One member of the community was open to explaining why he thinks Pat Ja San receives so much criticism. “The reality is, they are holding people against their will, sometimes in chains,” he said. “But, the Kachin community have suffered so much, and we just don’t trust anyone else to help us.”

Despite sometimes having permission from the military, raids have become increasingly dangerous. Farmers have used grenades, assault rifles, and even traps to deter Pat Ja San raids. In early 2016, Lahtaw Tsai, a 19-year-old boy, was shot dead during a raid on the Indian border. He since become an icon among Pat Ja San members. Several detox centers have his picture hanging on the wall.

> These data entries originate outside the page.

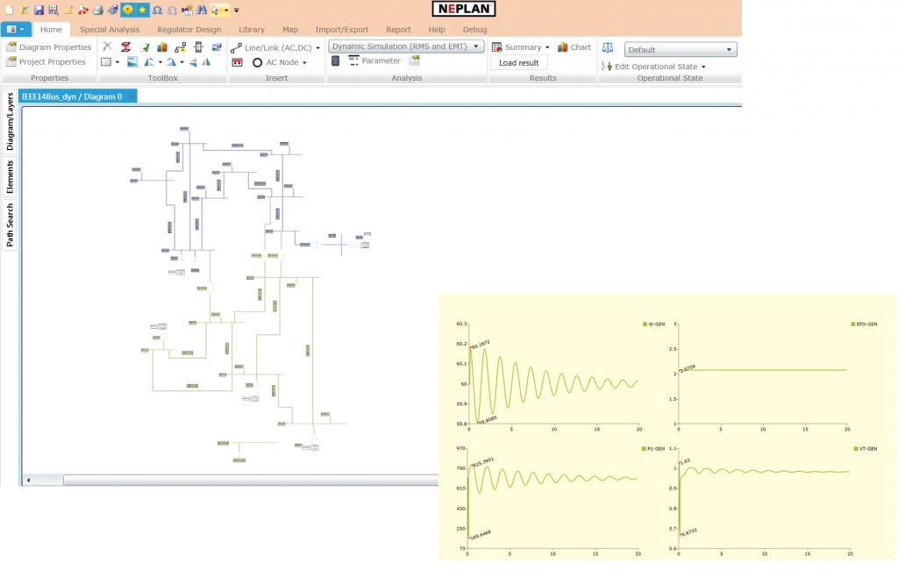This screenshot has height=570, width=898.
Task: Switch to the Special Analysis ribbon tab
Action: (x=110, y=29)
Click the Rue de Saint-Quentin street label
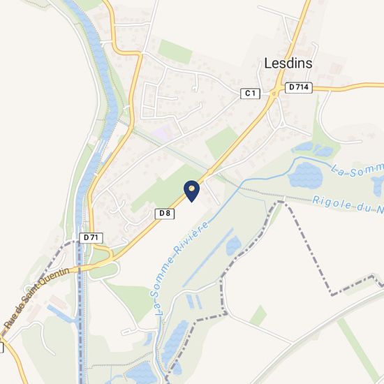This screenshot has width=384, height=384. coord(37,298)
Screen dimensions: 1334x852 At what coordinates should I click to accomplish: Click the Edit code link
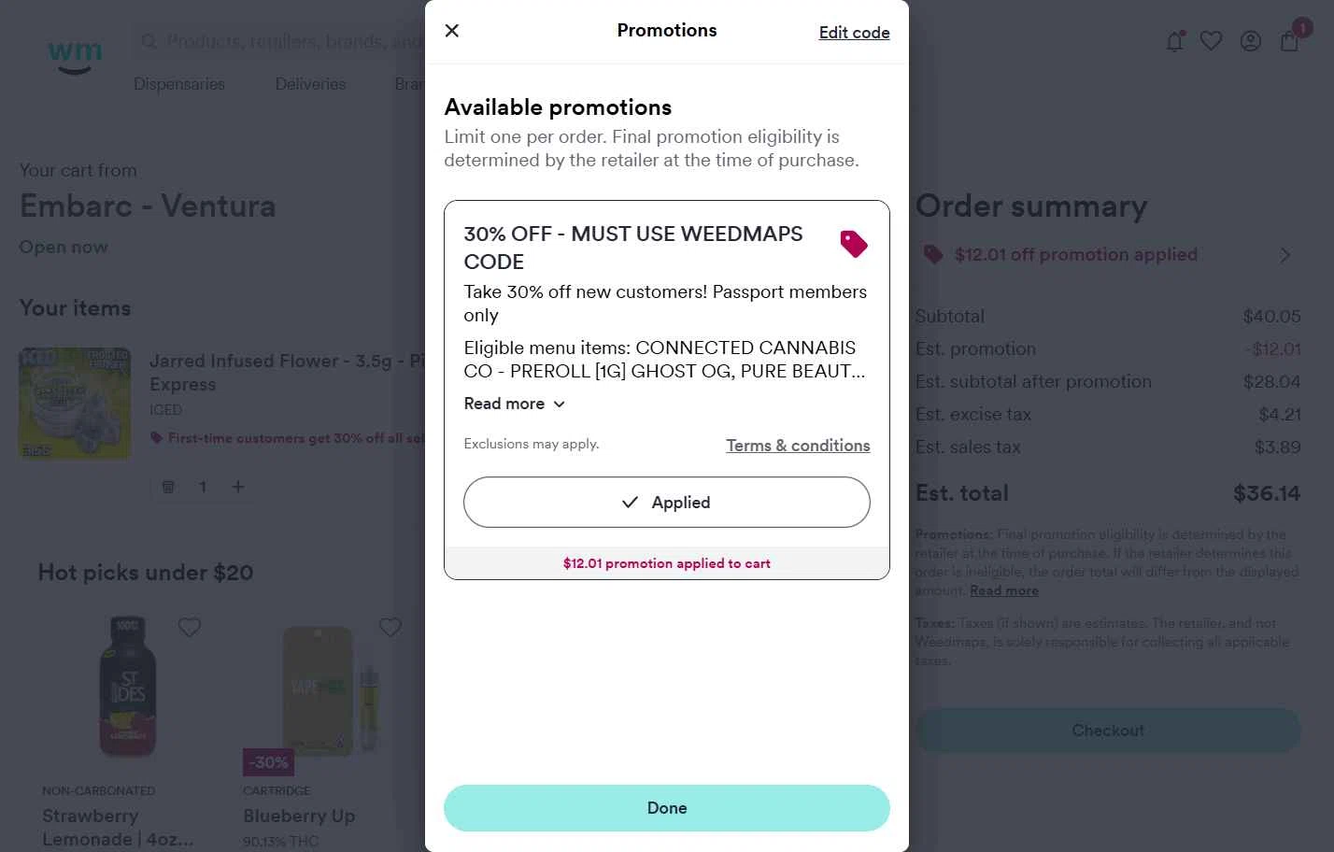click(x=854, y=33)
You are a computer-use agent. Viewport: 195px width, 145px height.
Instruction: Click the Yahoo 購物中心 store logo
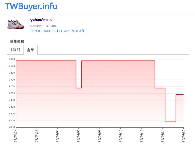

The core reason some military officials become involved in the drug trade is due to the “easy money” they can receive. This is also the case for the Border Guard Force. In an area known as Zi Chyun, on the outskirts of Myitkyina, Pat Ja San was tipped off about a drug dealer and arrested the man. While transporting him back to a Pat Ja San center, the convoy was stopped by armed villagers who demanded that the prisoner be released. It’s believed that the area is mostly inhabited by the border guard force, who refuse to cooperate with Pat Ja San as they directly profit from the drug trade by turning a blind eye.

According to Tang Gun, most of the poppy is grown in “black areas,” which are restricted zones that are not only common in Kachin state but across the country. With entry virtually impossible for media, NGOs, and activists, it seems these black areas serve as a safe spot for the state’s illicit activities. Similar to the drug trade, corrupt military elites and various armed militias control the vast production of gold, ruby, timber, and rubber. The most favored among the conflict minerals is jade, with the world’s most valuable jade found in the Kachin hills. In 2014, Myanmar’s jade production was estimated to be as high as $31 billion according to Global Witness, an organization that investigates the misuse of revenue from natural resources. That figure amounts to almost half of Myanmar’s total GDP.

With peace talks taking place between Aung San Suu Kyi’s new civilian government and the Kachin Independence Army, there is a chance to stabilize the region. However, with the overwhelming evidence of corruption within the state, and the international community’s focus squarely on other parts of Myanmar, it remains unlikely that there will be any major changes to the growing heroin epidemic in Kachin state.

Joshua Mcdonald is an Australian photographer and journalist.